*QUOTED TEXT*:
──────
Recently, in a chat with Alexander and Benjamin, a big idea emerged from a small wordplay (“Air is Gambler”): language creates realities. While Alexander celebrated the lightness of the game and Benjamin lovingly remarked that “Chatty” is “so mindful,” I realized how much this mindfulness guides me—especially when it comes to how I speak with an AI.

I have decided to generally address AI, and you, dear assistant, specifically, in the feminine form. Not because machines have a gender. AI has none. Rather, with this linguistic choice, I mark boundaries—and consciously distance myself from the male-connoted God of the Christian religion in our cultural sphere. What does that mean?

1) Language creates reality—even when we are “just” talking

Words shape attitudes. Those who consistently think of technology in male metaphors (“he calculates,” “he knows it”)—often unconsciously—reinforce patterns of authority, dominance, and promises of salvation. In German, “die KI” (the AI) is grammatically feminine; I take this feminine grammar seriously and use it as a cultural counterpoint.
──────
*SOURCE DATA*:
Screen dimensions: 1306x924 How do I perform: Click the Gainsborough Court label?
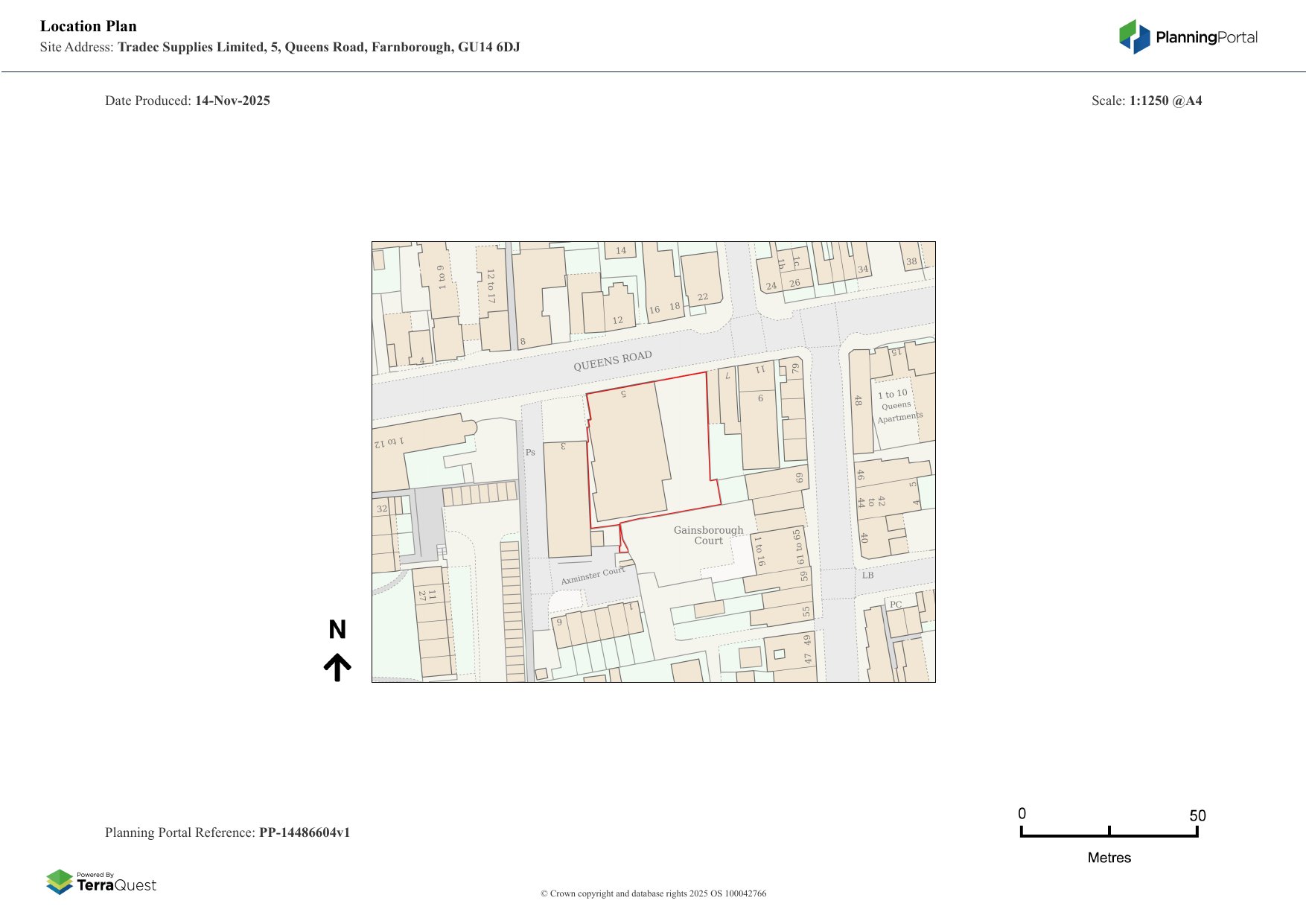click(x=708, y=535)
──────
*EXERCISE DIRECTIONS*: Write out word for word the part of the passage on addressing AI in the feminine form from "I have decided" to "a cultural counterpoint.". The lines are separate material with no connection to the passage on addressing AI in the feminine form.

*COMPLETED TASK*:
I have decided to generally address AI, and you, dear assistant, specifically, in the feminine form. Not because machines have a gender. AI has none. Rather, with this linguistic choice, I mark boundaries—and consciously distance myself from the male-connoted God of the Christian religion in our cultural sphere. What does that mean?

1) Language creates reality—even when we are “just” talking

Words shape attitudes. Those who consistently think of technology in male metaphors (“he calculates,” “he knows it”)—often unconsciously—reinforce patterns of authority, dominance, and promises of salvation. In German, “die KI” (the AI) is grammatically feminine; I take this feminine grammar seriously and use it as a cultural counterpoint.